**EXERCISE DIRECTIONS:**
Retype every line of the data below, starting with the first and ending with the line that contains "English (1202, 56)", but leave out the pictures.

------ WORKING DATA

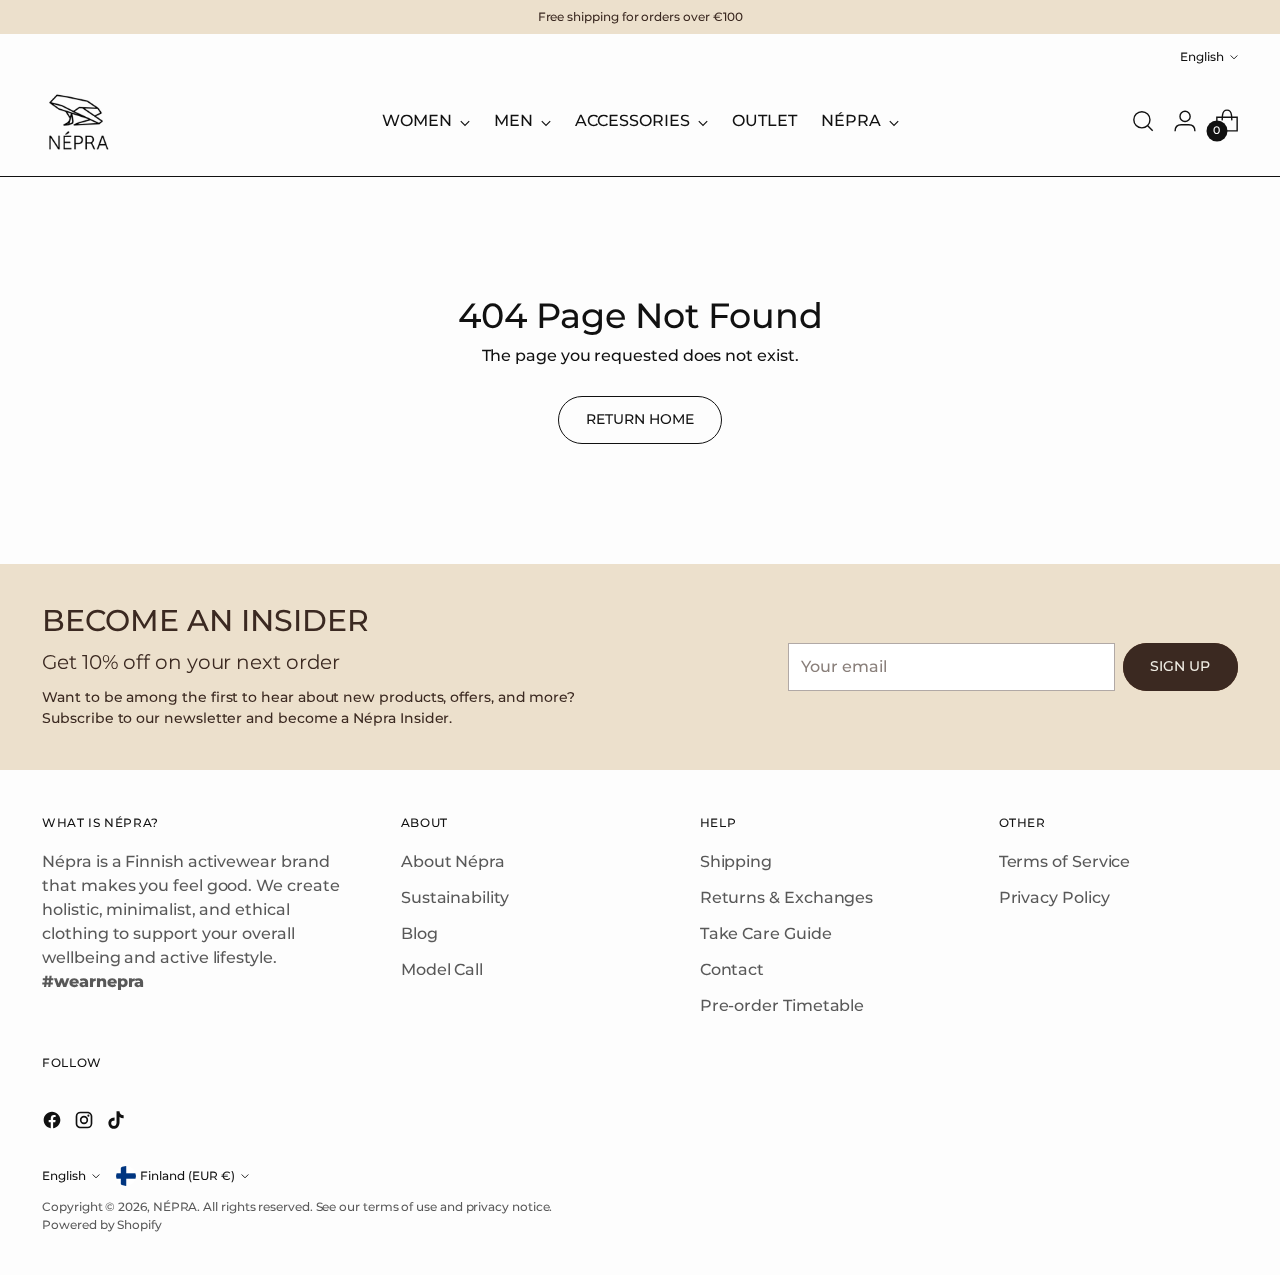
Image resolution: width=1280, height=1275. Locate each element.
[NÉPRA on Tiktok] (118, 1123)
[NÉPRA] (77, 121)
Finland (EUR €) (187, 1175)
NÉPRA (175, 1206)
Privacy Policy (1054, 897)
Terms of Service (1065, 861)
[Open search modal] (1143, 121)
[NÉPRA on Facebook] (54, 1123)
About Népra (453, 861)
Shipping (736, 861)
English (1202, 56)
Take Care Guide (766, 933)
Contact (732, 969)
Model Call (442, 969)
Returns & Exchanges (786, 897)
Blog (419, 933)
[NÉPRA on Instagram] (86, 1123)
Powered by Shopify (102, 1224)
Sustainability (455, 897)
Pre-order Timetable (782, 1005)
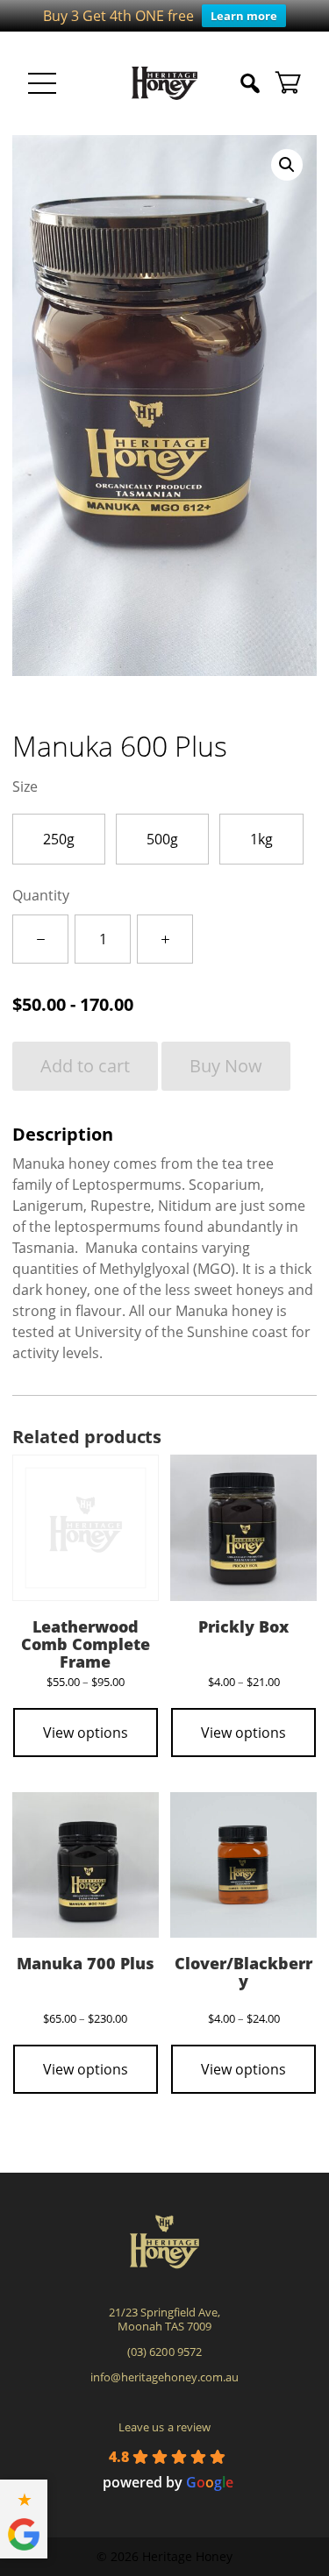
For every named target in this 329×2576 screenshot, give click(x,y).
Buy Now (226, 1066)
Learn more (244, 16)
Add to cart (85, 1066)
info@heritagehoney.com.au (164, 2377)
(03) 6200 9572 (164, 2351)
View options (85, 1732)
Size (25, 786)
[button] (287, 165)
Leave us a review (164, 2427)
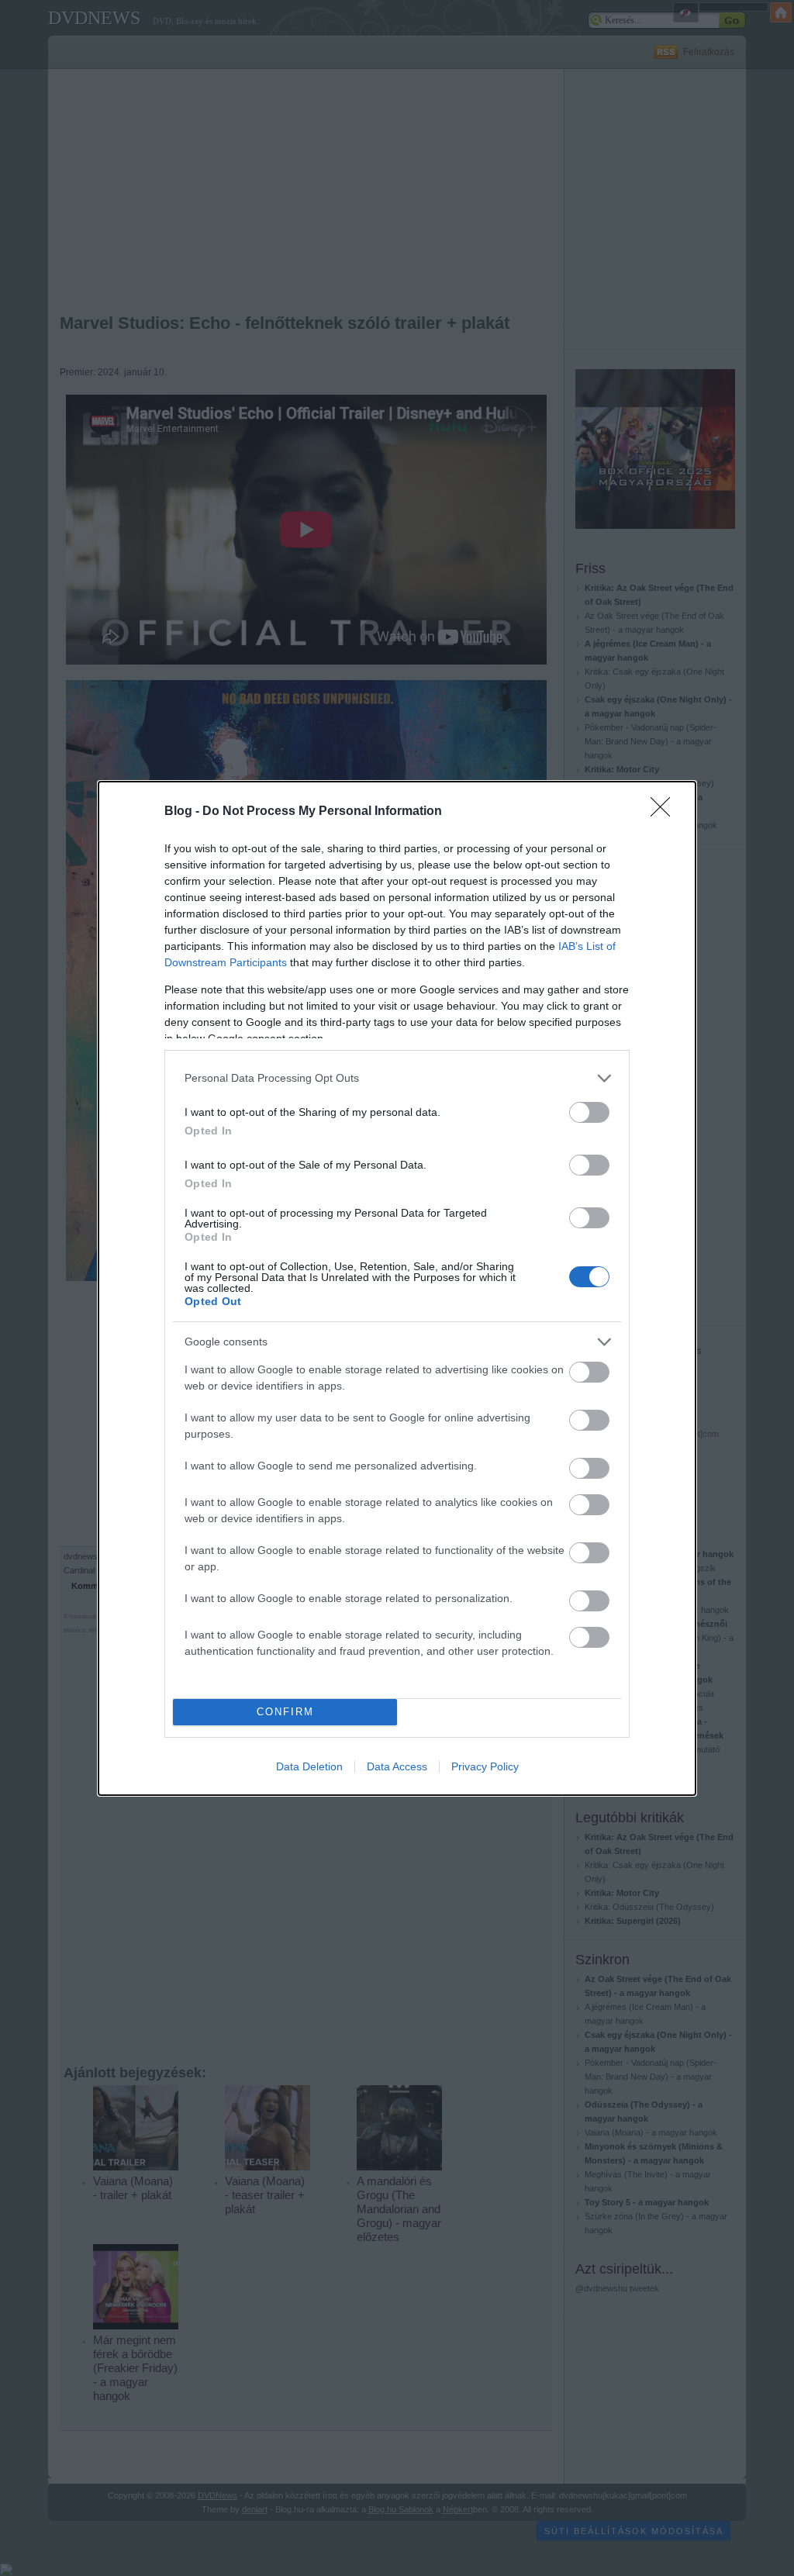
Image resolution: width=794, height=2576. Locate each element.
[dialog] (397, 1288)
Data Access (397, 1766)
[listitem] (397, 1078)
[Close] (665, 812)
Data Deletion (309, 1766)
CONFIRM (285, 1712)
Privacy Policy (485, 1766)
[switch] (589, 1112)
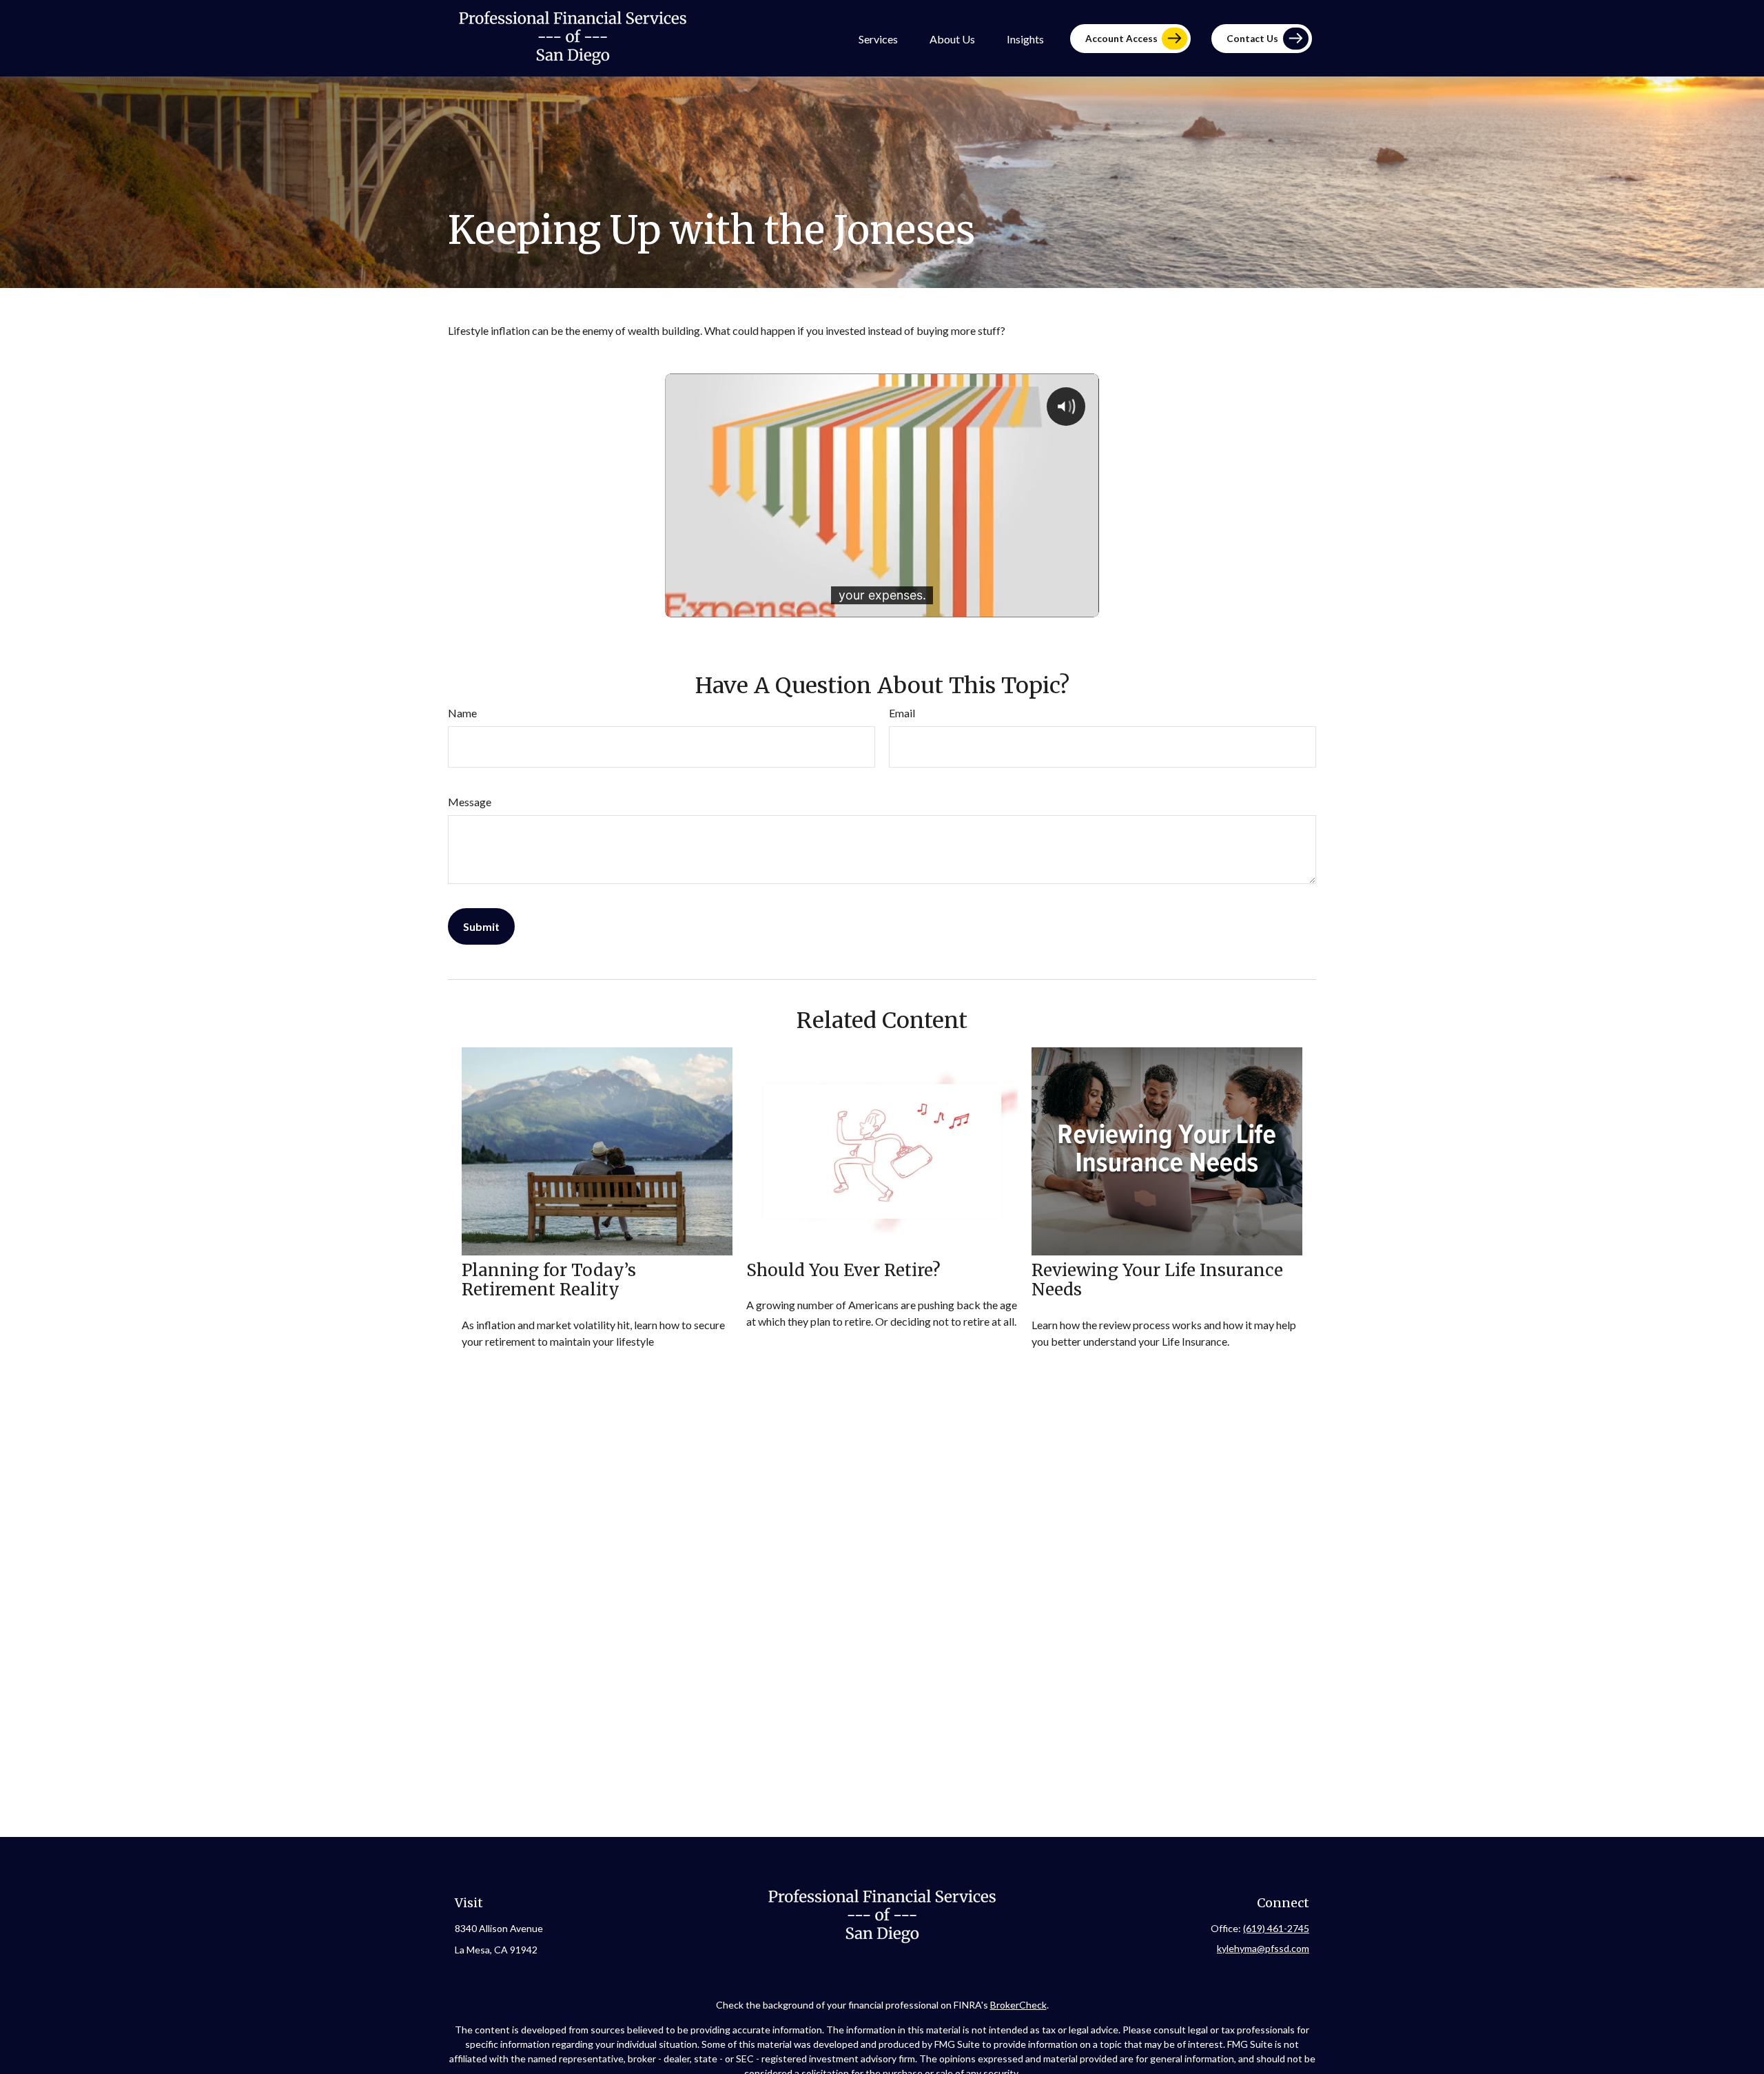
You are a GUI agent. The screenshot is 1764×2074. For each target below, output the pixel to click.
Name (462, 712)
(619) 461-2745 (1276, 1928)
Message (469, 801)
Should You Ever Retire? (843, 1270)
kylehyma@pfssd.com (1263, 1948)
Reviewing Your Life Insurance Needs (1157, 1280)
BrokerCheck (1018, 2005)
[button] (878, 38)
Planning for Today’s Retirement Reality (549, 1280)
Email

------------

**REPLY TO THE EXERCISE:**
Image resolution: width=1280, height=1275. Locate each element.
[NÉPRA on Tiktok] (118, 1123)
[NÉPRA] (77, 121)
Finland (EUR €) (187, 1175)
NÉPRA (175, 1206)
Privacy Policy (1054, 897)
Terms of Service (1065, 861)
[Open search modal] (1143, 121)
[NÉPRA on Facebook] (54, 1123)
About Népra (453, 861)
Shipping (736, 861)
English (1202, 56)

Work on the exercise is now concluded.